El primer episodio aparece en La Iliada y hace referencia a Héctor, héroe troyano, en el momento que marcha a la que sabe será su última batalla: la que librará con Aquiles, el héroe griego, ya que tiene la seguridad de ser vencido. Héctor simboliza el amor a la necesidad, eso que Simone llamó también “amor a la belleza del mundo”.Mientras se dirige al encuentro con su enemigo sabe que no volverá a gozar “del cálido baño” que su esposa Andrómaca, le ha prometido tenerle preparado para cuando vuelva al hogar. Lo sabe y sigue adelante negándose a imaginar la dulzura del baño en el hogar.
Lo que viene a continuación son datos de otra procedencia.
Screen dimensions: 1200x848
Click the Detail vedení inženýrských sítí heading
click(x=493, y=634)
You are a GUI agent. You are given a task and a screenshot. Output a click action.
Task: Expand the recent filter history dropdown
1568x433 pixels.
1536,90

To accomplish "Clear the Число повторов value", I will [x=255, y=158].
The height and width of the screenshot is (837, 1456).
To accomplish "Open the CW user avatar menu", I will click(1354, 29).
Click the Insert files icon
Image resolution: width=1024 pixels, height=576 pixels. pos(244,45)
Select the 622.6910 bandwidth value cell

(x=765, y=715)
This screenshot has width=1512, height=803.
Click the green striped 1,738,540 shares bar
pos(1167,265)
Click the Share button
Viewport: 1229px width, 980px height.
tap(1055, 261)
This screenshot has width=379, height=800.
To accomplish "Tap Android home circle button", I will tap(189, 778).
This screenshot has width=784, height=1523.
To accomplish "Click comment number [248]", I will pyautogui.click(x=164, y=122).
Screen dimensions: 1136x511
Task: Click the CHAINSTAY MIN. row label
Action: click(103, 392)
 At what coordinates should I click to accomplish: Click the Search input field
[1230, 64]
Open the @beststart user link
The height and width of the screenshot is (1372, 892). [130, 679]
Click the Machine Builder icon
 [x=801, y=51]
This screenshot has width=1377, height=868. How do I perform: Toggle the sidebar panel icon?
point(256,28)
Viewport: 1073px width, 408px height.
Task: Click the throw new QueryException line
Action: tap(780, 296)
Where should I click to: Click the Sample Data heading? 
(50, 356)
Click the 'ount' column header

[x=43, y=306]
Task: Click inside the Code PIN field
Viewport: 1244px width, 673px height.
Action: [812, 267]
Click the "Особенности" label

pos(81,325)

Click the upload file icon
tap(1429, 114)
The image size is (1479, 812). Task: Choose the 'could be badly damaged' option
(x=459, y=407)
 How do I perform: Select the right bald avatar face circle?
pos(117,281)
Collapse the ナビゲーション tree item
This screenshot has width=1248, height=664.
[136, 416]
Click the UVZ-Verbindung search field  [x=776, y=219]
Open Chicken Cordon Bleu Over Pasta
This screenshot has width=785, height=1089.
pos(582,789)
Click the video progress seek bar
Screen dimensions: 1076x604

Marcha lúcido y, por lo tanto con un dolor intacto que para los griegos era apertura a esa belleza del mundo, entendida como aceptación de lo que es, suprimiendo incluso el deseo de que no sea as y por lo tanto, la esperanza.. Héctor es un modelo en este sentido. En él está perfectamente simbolizada esa probidad de la inteligencia que se niega a transar con lo que no es.

El segundo episodio es el que protagoniza Antígona, la heroína de la tragedia de su mismo nombre. Según cuenta Apolodoro, cuando Creonte se hizo cargo del reino de Tebas dejó insepultos los cadáveres de los argivos, que habían pretendido conquistar la ciudad de los tebanos y habían perecido todos en el intento. Creonte no se limitó a prohibir bajo pena de muerte que se los enterrara, sino que además puso vigilantes en el campo en que yacían muertos los vencidos. Entre estos se encontraba Polinices, hijo de Edipo y hermano de Antígona, a quien su otro hermano, Eteocles, en defensa de Tebas había dado muerte y había muerto él mismo. La reacción de Antígona fue la de huir al campo de los vencidos, robar el cuerpo de Polinices, y enterrarlo en secreto. Este es el episodio que da pie a la Antígona de Sófocles. Ella es la hija de Edipo. Goza de la seguridad que le proporciona el ser sobrina del tirano de Tebas. Su suerte es la de los vencedores, pero llevada del amor hacia el hermano vencido que yace muerto e insepulto es capaz de, dejando de lado toda seguridad, abandonar el palacio y “actuar sin necesidad”. Por amor, Antígona elige compartir una suerte aciaga que no le corresponde. Simone hubiera dicho que esto es algo imposible sin la actuación de lo que ella llamó Gracia.

También Simone Weil, como Héctor se negó a dejarse consolar por la ilusión. Vivió el mundo sin coraza protectora dejándose penetrar por la desgracia de su tiempo para hacerse consciente y poder amar, así, sin ilusiones, es decir, amar de verdad su circunstancia y la de su tiempo .y es así también, que como Antígona se hizo capaz de hacer de su vida una huida consciente y obstinada al campo del vencido para, puesto que no podía evitarla, compartir, por amor, su desgracia.




Recomendación: Aquellas personas que quieran iniciarse en el pensamiento de Simone Weil es conveniente que lo hagan leyendo A LA ESPERA DE DIOS . Editorial Trotta.